▶ [What this task involves]:
Could you copy out word for word the lines of the listing between the line holding "You are a computer-use" and the line holding "coord(1198,58)", inclusive?

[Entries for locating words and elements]
-------------------------

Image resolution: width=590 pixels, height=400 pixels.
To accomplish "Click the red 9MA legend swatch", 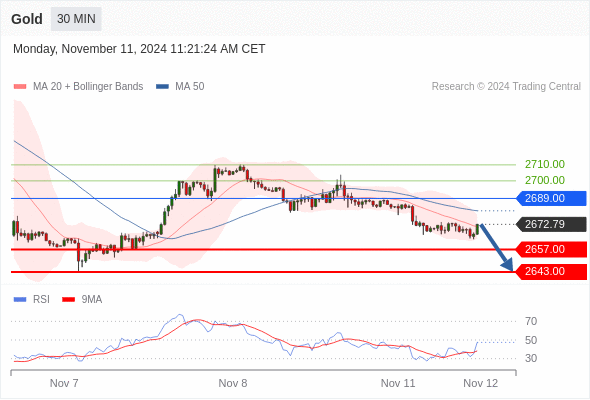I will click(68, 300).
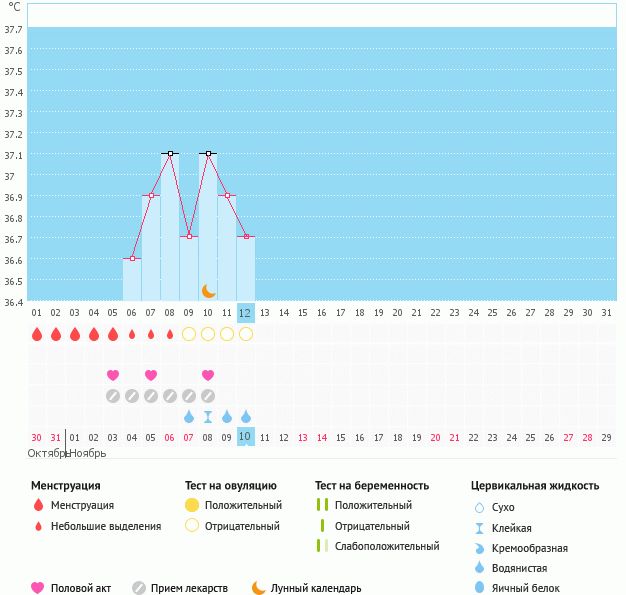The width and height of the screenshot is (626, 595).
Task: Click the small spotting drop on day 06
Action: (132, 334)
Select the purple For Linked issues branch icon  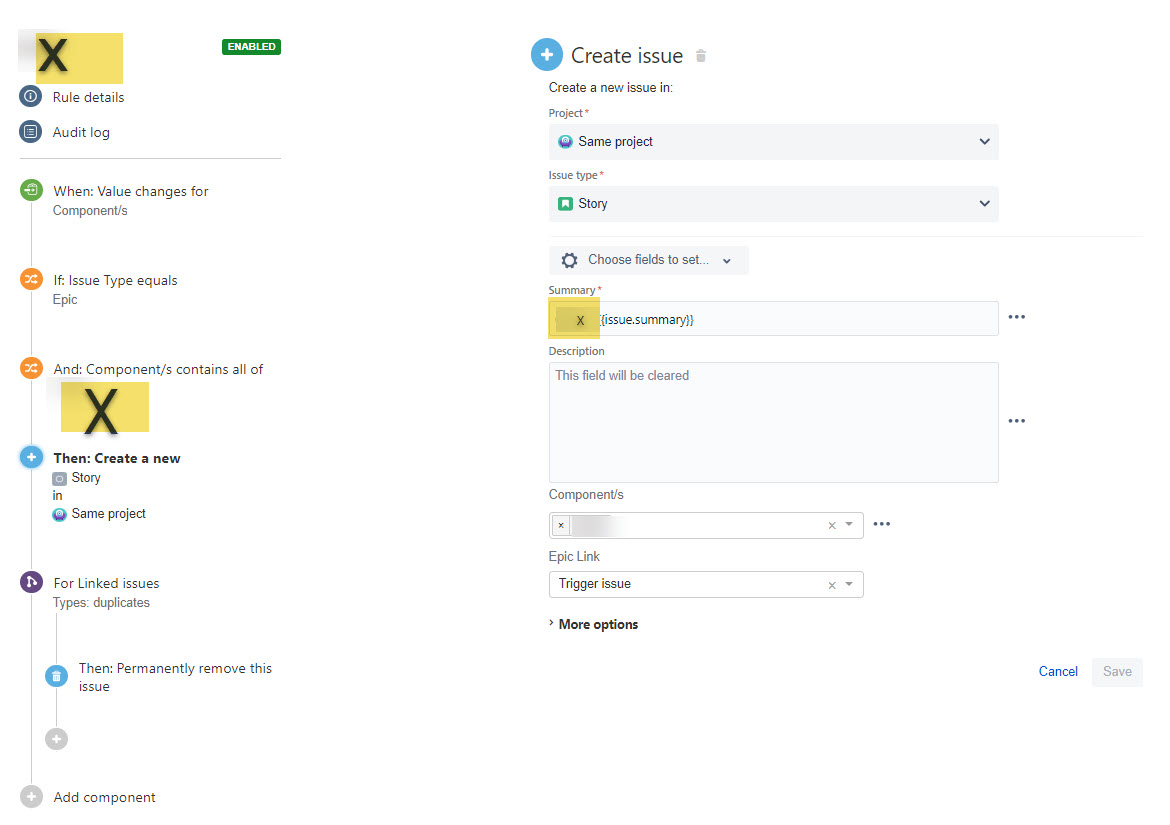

-------------------------

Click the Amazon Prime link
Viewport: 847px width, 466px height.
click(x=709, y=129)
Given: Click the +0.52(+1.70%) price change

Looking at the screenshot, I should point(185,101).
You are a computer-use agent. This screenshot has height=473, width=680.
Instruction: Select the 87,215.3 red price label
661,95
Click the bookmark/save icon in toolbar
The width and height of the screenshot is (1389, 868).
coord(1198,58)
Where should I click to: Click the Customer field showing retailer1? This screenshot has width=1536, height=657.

-------------------------

▶ [Full answer]:
You are a computer-use agent. This screenshot has height=473, width=680.
Instruction: Select the 87,215.3 red price label
661,95
Click the bookmark/save icon in toolbar
The width and height of the screenshot is (1389, 868).
coord(1198,58)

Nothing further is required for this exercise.